Dossiers Spirit - Chapitre 2
« Je m'appelle Yuan Peilin, prenez bien soin de moi à l'avenir… » Le garçon s'inclina très formellement devant toute la classe.
Ensuite, le professeur principal a attribué une place vide à l'élève nouvellement arrivé. Alors qu'il passait nonchalamment près de Nan Ying, il a semblé pressentir quelque chose et s'est arrêté.
« Oh, quelle coïncidence ! »
Les coïncidences sont fréquentes. Après la mort de sa mère, Yuan Peilin arriva dans cette ville inconnue en quête d'une nouvelle vie. Il fut fort surpris d'y croiser la jeune fille aux cheveux courts qu'il avait jadis sauvée, mais cela n'avait aucune importance.

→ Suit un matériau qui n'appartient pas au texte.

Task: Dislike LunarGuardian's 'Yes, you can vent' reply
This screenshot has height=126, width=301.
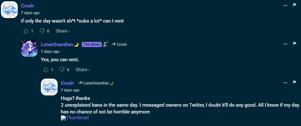Action: coord(62,70)
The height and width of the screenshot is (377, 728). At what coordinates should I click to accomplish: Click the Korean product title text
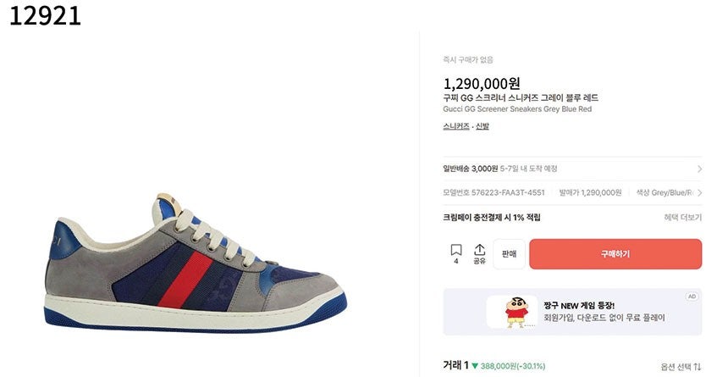[521, 97]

Bien que deux sièges les séparassent, la jeune fille aux cheveux courts ne cessait de se retourner. Lorsque Yuan Peilin lui adressa un sourire amical, elle le foudroya du regard, et son sourire se figea. S'ennuyant, il se dit qu'elle le comprenait encore mal et l'ignora tout simplement.
Le premier jour d'école, aucun nouveau cours n'a été donné immédiatement, et nous avons tranquillement attendu la pause déjeuner. La plupart des élèves rangeaient leurs affaires, même si certains mangeaient rapidement.
« Hé, Yuan ! » Yuan Peilin vit un étudiant aux cheveux rasés et à la carrure imposante s'approcher et lui tendre la main. « Je m'appelle Qi Guangjian, tu peux m'appeler Guangjian. »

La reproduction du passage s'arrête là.